16話 ライブハウス 二
「お待たせ!」
春子は時間通りに、待ち合わせ場所にやって来た。
今日の春子の肩には、何も乗っていない。
「私も、今来たところよ」
私はほっとして返事をする。
駅で待ち合わせをして、1時間半電車に揺られてライブハウスに着いた。
その間、何人もの霊に遭遇。
死神の姿も見た。
意識的に見ないようにすることもできるのだが、それには多少なりともエネルギーが必要で、ぼーっとしてたら、勝手に目に飛び込んで来る。
だから電車は苦手なのだ。
満員電車に乗っていたら、すぐそばに死神がいても、その場から離れることができないから。
ただ、今回は春子がいるので、できるだけ春子を視界に入れて、霊は見ないようにしていた。
開演30分前にライブハウスに着いたが、すでに開場していて、中に入ると客席の半分ぐらいが人で埋まっていた。

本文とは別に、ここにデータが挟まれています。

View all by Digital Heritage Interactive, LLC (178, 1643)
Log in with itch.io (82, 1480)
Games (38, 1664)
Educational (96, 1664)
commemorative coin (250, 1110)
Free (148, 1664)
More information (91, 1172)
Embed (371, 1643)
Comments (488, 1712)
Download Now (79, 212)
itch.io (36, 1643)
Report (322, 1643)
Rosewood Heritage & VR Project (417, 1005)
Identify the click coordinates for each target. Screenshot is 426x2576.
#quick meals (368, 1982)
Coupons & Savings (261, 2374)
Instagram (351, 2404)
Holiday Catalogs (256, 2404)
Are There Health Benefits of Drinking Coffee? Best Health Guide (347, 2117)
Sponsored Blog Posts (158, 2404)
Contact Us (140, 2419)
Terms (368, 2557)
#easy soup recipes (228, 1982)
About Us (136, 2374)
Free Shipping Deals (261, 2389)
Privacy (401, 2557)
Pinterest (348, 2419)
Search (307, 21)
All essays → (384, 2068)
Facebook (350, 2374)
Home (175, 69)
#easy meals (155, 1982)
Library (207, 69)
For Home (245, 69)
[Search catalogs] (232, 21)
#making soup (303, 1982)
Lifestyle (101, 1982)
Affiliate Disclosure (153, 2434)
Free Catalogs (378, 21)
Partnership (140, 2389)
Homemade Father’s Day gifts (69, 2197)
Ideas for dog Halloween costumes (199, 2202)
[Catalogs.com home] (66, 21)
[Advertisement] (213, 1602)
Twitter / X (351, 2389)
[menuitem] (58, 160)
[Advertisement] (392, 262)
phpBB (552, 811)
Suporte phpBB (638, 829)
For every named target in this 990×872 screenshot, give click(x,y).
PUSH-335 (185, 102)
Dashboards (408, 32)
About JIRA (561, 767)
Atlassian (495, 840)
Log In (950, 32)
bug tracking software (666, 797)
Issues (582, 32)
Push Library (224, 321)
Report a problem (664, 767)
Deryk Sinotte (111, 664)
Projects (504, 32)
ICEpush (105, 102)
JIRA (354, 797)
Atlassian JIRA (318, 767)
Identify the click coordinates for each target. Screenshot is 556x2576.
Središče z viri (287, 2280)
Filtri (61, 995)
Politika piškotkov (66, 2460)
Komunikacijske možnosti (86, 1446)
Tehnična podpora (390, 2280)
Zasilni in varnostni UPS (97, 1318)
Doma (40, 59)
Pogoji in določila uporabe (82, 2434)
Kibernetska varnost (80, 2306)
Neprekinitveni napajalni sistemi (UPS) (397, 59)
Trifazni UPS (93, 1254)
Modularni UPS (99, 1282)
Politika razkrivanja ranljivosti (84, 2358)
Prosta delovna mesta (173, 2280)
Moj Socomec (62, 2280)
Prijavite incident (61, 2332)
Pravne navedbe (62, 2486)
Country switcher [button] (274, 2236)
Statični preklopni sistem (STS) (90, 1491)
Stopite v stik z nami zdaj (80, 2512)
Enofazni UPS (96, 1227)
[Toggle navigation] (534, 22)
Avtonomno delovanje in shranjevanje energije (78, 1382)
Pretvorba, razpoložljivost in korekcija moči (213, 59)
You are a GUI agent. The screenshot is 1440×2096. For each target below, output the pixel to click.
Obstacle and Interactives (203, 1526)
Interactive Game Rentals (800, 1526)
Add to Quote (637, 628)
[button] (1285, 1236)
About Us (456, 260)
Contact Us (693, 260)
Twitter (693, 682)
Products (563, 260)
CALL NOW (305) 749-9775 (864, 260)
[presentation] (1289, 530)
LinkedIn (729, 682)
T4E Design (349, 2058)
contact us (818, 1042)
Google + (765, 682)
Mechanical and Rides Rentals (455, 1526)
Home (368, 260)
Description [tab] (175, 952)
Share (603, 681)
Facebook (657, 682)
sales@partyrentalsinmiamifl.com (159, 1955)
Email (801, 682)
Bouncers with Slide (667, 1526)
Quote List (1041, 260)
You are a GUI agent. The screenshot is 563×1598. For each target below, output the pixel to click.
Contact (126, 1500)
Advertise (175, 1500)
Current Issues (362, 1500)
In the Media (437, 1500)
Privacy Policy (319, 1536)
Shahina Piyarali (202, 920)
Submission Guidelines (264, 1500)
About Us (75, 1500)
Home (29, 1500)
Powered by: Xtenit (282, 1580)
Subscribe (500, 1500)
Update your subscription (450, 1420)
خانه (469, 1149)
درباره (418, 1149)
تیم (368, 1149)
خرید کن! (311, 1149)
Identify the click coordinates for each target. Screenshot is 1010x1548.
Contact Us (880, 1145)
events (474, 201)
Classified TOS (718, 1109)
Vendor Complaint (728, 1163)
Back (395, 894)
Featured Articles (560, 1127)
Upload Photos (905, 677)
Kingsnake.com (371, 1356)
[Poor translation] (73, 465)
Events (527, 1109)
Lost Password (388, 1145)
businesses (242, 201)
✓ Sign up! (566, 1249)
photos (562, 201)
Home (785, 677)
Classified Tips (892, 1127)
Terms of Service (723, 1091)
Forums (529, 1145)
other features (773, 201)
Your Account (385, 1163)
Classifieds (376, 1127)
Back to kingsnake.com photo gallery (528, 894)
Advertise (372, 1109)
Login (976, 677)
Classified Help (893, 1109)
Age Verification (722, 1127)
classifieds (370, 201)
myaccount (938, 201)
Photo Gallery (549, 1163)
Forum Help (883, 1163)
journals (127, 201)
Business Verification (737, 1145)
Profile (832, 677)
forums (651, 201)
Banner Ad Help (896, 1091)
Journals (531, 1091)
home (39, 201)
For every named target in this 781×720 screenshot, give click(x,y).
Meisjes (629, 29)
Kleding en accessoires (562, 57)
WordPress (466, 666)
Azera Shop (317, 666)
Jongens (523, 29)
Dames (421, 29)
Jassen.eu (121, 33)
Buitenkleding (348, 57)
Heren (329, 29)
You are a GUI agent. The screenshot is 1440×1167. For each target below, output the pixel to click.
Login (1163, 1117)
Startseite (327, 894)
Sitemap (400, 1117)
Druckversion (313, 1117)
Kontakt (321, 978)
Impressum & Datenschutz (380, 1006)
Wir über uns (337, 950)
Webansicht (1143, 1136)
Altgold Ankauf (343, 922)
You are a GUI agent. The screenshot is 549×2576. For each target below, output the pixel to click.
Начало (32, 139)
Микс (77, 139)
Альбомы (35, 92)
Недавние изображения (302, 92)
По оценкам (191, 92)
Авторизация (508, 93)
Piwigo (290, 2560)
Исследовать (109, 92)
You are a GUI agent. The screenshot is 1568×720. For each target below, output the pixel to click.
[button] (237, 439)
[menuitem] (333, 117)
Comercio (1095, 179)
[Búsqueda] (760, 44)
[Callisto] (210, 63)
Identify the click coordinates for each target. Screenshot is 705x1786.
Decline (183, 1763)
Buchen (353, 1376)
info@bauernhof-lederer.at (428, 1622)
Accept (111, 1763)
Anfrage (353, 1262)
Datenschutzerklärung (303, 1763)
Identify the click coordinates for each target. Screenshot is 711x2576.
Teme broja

と言っても席はなく、立ちっぱなしのオールスタンディングだ。
私と春子はドリンクを受け取り、開演時間を待った。
待っている間も客は増えて行き、開演時間前には、ほぼ満員になっていた。
皆私と同じくらいの年頃だと思うのだが、ちょこちょこと混じっているおじいさんやおばあさんの霊を見ると、つい笑ってしまう。
この霊たちは、演奏が始まるとどうなるのだろうか?
変な好奇心が湧いてくる。
「もうそろそろだわ」
春子が話しかけてきたから隣に目をやると、なんと、春子の肩におじいさんが乗っていた。
よほど居心地が良いのだろう。
さっき見たおじいさんの霊が、春子に乗り換えたのだ。
開演時間になり、ロックバンドの演奏が始まった。
春子は、ライブハウスは初めてだと言ってたが、ノリノリで手を振っている。
肩に乗っているおじいさんも、春子のマネして手を振っていたから笑ってしまった。
ロックが好きな霊だったのか……と妙に納得した。
ステージを見たら、ギターを抱えたボーカルが2人、ベースギターが2人、キーボード、ドラムの合計6人グループだ。
隣で春子が「キャーカッコいい!」なんて叫んでる。
確かに、ボーカルの2人とベースの1人はイケメンだと思うが、他の3人は大したことないと思う。
それにしてもベースが2人だなんて、珍しいバンドだなと思っていたのだが、何か違和感がある。
ベースが二人なら、二つの音が聞こえてくると思うのだが、ベースの音は、一人の音しか聞こえない。
イケメンのベースは、一生懸命に演奏しているのだが、どうも彼の音が聞こえていないようだ。
だけど、もしかして……?
「ねえ、春子、このグループって何人なの?」
演奏が終わって、ノリが静かになったところで春子に聞いた。
「えっ? 5人だけど……、なんで?」
春子が、不思議そうな顔をして私を見た。